One of the most common signs of Neurofibromatosis is Lisch Nodules. These are harmless/benign "elevations" of the color parts of the eyes (the Iris) and a key diagnosis factor in people with NF. Basically, we have been told that Lisch Nodules are "birthmarks", that have no affects on vision and require no treatment.
Our NF doctors are awesome, don't get me wrong...And were telling us, that it is "highly unlikely" for a child to develop Optic Nerve tumors after the age of 8....And that MRI scans would no longer be necessary...UNLESS, something showed up in the eye exams....
Braden has had yearly eye checks, even before his NF1 diagnosis in 2007. We were doing exactly what we needed to do, and Braden, to this day, still sees 20/20.
However, during our routine - yearly eye visit 2 yrs ago, the doctor notice "inflammation" in Braden's left optic nerve....
This alerted our Neuro-Oncologist, sending Braden in for an MRI.
It had been about a year since his last MRI (which came back with results as your typical "NF Brain") Click HERE for more on "NF Brain"
I wasn't really sure what I was expecting...We were dealing with Bailey's chemo and I just assumed that the findings were going to be no-big-deal.....But, when I got a call from the doctor before we got home from our drive from the hospital...I knew SOMETHING was wrong.
"But...You told me we didn't have to worry....You told me......"
I was side-swiped
At 14 yrs old....After 2 "normal" MRI's...Braden was diagnosed with an Optic Glioma.

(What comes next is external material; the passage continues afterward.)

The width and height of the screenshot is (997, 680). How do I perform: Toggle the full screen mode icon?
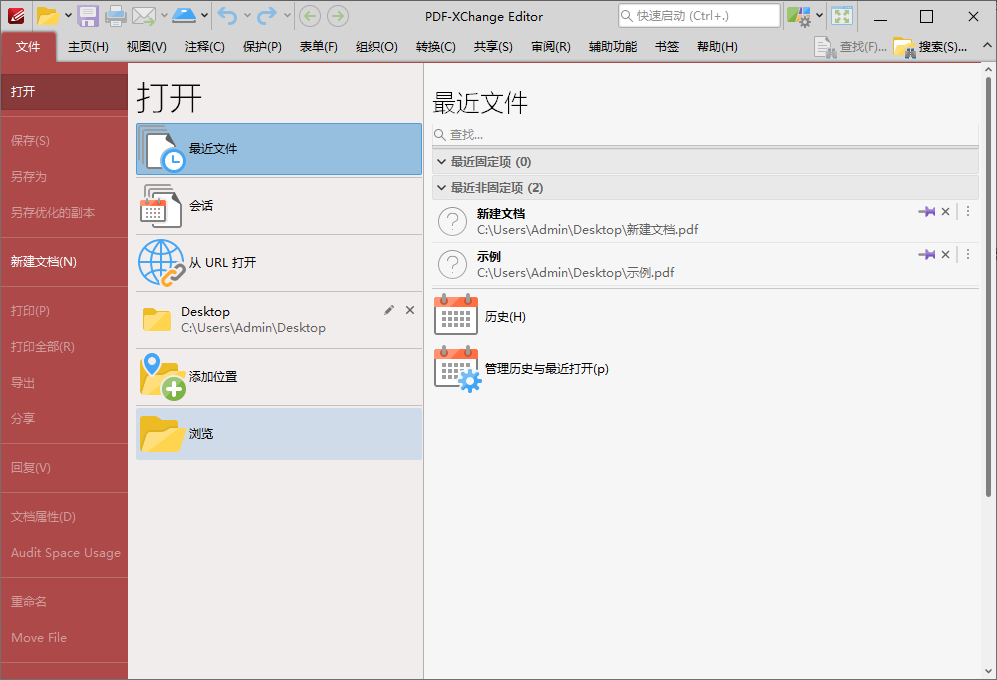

Treatment would depend on his visual exams....Which, thankfully continue to be normal.
It's THESE exams, that come every 3 months, that went on to diagnose a NEW problem.
After dilating....Our AWESOME doctor noticed issues with Braden's right eye. I knew something was going on, after the doctor took an extra long time looking into Braden's eye....leaving the room, and coming back with TWO other doctors. Specialists.
LOTS OF PICTURES. ULTRASOUNDS. VISUAL FIELD TESTS.
MORE DILATION. MORE DOCTORS
One doctor quickly rattled off some really long diagnosis, and left me sitting there. WAIT. WHAT?
Braden's right eye has something called a "Combined Harmatoma of the Retina and the Retinal Pigment Epithelium".....
I know right...? What is this in ENGLISH!?
Basically a tumor that is too far back to be an optic glioma....and too small and in an area that MRI's can't pick it up...But can greatly affect vision, especially peripheral vision.
Eye issues are very common with NF...And with routine exams, most issues just have to be monitored. The "wait and see" is just the way it goes with NF...Frustrating? Absolutely. But as I look into my sons eyes...I see a boy full of future...Full of Love....Full of Spirit...And full of Vision.